Christian Heilmann

“Is open still enough?” – Keynote at Posscon 2013 at Columbia, SC

Thursday, March 28th, 2013 at 6:35 pm

I just delivered the Keynote at Posscon in Columbia, South Carolina talking about the history of Mozilla, open source now and how Firefox OS is ready to disrupt a very closed market.

Abstract


In the open source world we know why we put our time and efforts into the larger goals we try to achieve. We successfully showed that the barriers and lock-ins of the past don’t hold up in the test of time and got even the enemies of old to release their code.
This made us lax and we can be seen as hard to talk to and deal with. We seem to have quite a strong lack of empathy for people who don’t “get” open and our behaviour can lead to a lot of opportunities to go wasted.
Times change and the new mobile computing world and closed app markets give end users an incredibly alluring world of simplicity – a world that is built on lock-in, afford-ability and making the user the product. A world that the open alternatives to date can not match when it comes to simplicity and shininess.
Mozilla, amongst others, is battling this change by offering a truly open alternative called Firefox OS. In this keynote Chris Heilmann will show how open can still win the minds and hearts of the main market and what we as an open source community can do to avoid the future to be behind shiny and yet sturdy bars and locks.

Slides and screencast


The slides are available online and the Screencast of the talk is on YouTube.

Notes


Today I am here to talk about the success of open source. At a massive open source conference. Bit of a no-brainer, isn’t it? So I want to take this opportunity to share my views of how open source changed the IT world, how the foundation I work for had a massive impact and what challenges lie ahead for the world of open source.
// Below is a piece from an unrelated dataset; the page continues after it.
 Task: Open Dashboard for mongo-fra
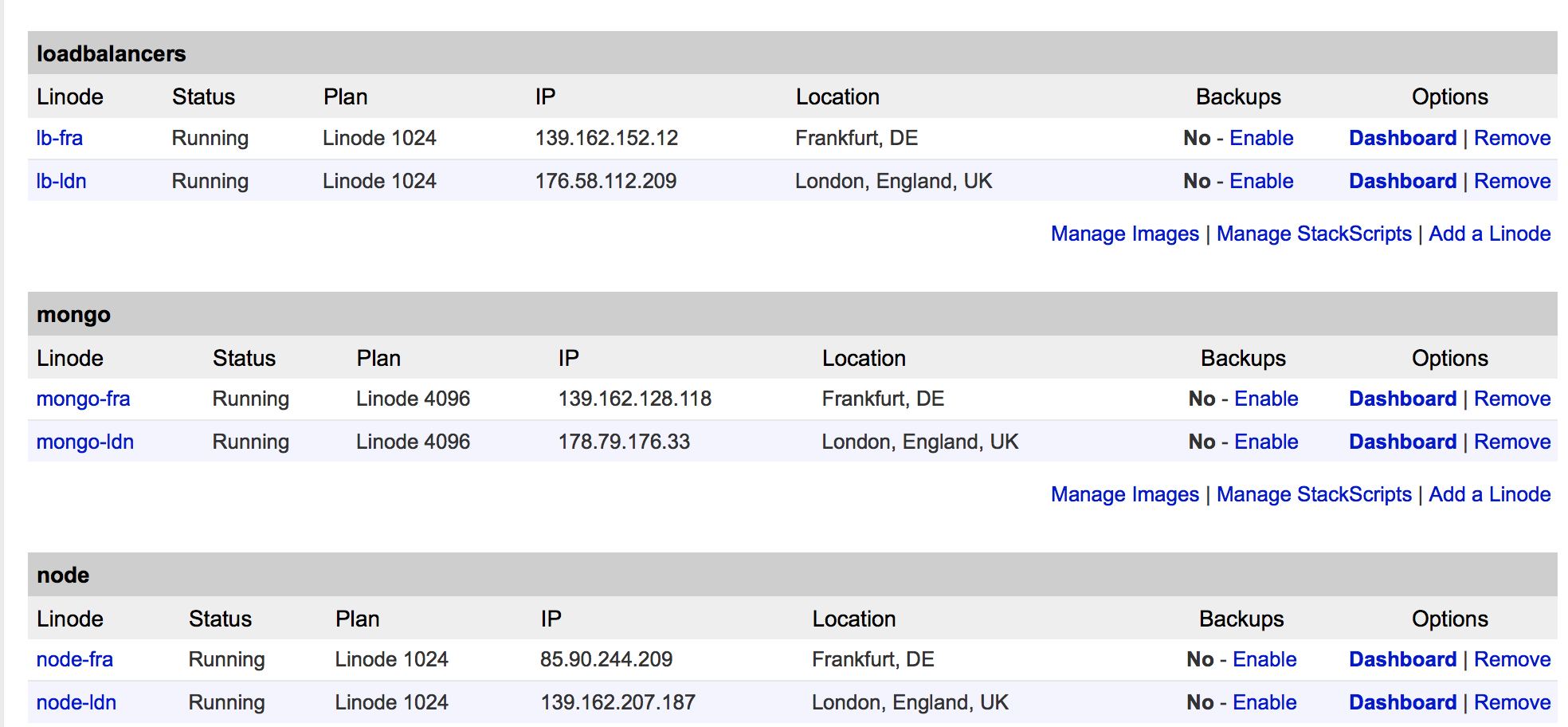click(1402, 399)
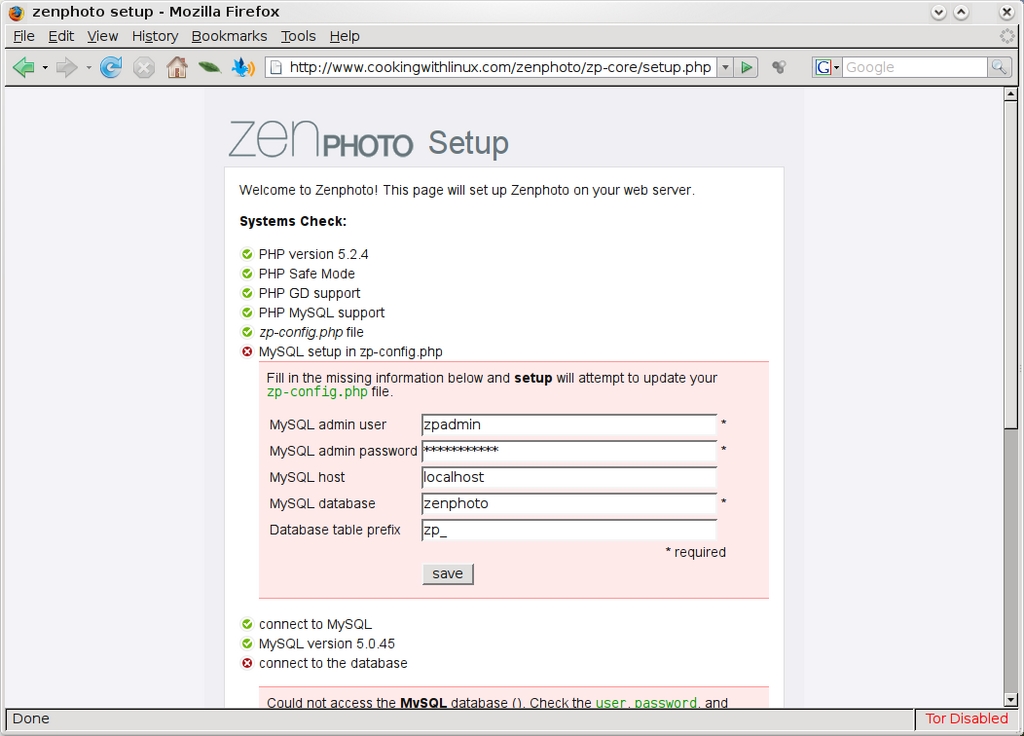Open the back history dropdown arrow
The image size is (1024, 736).
[45, 68]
Specifically I will talk about the world I know about and care deeply for – the web and how its use changed media as we know it.

I work for Mozilla, a large player in the open world space with the flagship product being Firefox, the web browser. Mozilla emerged from the ashes of Netscape, with its Navigator and Communicator products and the messy fight with Microsoft. When the dust settled after Netscape was defeated a few of the Netscape folk realised that the web needs something that is open, free and a way to promote standards above closed software and technology. Thus Firefox was born. In its very core the values of Mozilla are to keep the web open, available to everybody and that consuming the web is on the terms of the end user. Not the terms of a corporate agenda, not the monetisation of a product, not the need to build products that age very fast so that you need to buy the next one.

Firefox brought the web to people who didn’t have it. Without it I am very sure we wouldn’t have had Wikipedia, we wouldn’t have had the social web revolution, and we wouldn’t have had all the open source goodness we have on the web with great products like WordPress, Drupal and others taking on traditionally very commercial markets.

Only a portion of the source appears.